**Stored data:**
════════════════════

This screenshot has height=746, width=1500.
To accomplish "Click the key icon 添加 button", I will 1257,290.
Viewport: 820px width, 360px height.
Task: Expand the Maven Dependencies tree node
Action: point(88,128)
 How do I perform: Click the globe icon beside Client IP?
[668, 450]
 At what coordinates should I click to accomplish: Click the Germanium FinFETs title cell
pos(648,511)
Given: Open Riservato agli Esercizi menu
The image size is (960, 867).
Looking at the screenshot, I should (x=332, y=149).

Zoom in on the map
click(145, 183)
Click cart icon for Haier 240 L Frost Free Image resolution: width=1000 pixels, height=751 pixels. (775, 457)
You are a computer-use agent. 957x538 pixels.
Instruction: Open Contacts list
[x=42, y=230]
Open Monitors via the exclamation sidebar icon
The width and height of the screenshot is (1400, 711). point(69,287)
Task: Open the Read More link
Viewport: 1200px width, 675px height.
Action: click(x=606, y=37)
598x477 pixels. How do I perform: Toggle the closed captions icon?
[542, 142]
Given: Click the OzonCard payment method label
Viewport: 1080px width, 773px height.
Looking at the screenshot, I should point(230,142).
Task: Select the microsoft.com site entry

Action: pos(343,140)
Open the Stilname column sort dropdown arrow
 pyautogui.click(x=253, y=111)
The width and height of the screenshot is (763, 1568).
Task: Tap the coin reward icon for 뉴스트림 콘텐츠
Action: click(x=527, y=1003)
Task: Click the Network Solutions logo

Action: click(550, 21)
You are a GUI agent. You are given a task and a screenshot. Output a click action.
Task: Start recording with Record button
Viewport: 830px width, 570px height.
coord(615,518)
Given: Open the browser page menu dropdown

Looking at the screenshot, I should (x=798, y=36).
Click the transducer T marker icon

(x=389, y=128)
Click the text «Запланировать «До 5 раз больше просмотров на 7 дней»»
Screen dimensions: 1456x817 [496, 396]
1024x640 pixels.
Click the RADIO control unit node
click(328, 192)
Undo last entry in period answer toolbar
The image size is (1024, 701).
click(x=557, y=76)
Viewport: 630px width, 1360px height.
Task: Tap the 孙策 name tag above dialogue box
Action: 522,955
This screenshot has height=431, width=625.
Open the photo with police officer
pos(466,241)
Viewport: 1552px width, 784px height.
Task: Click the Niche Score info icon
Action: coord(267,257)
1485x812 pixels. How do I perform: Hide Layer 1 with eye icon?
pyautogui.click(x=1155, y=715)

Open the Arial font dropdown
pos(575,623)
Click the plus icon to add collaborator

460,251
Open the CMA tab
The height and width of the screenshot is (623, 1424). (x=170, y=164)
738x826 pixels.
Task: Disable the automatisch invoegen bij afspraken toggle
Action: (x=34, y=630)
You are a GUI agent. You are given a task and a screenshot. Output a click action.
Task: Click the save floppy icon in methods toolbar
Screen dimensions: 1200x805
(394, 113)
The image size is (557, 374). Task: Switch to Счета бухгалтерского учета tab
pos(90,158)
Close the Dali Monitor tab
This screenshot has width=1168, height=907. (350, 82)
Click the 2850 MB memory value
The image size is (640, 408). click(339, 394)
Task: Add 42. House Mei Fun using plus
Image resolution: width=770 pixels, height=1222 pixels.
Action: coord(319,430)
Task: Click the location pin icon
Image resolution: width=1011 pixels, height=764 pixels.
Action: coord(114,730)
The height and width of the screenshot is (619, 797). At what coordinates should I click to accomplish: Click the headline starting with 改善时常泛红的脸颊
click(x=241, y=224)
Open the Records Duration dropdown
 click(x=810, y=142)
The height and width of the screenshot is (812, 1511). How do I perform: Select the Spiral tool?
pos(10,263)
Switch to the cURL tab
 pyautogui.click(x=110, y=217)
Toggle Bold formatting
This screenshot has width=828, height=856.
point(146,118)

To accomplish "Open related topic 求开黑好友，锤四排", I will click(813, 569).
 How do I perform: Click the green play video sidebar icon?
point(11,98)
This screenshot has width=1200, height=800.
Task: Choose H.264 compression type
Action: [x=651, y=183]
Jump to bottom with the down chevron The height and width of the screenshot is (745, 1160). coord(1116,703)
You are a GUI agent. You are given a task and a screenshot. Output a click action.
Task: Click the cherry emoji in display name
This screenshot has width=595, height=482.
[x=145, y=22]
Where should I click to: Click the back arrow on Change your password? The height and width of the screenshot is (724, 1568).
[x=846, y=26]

════════════════════

Please give the number of lines in the data above where the word "toolbar" appears, and nothing besides.

**OUTPUT FOR THIS TASK:**
2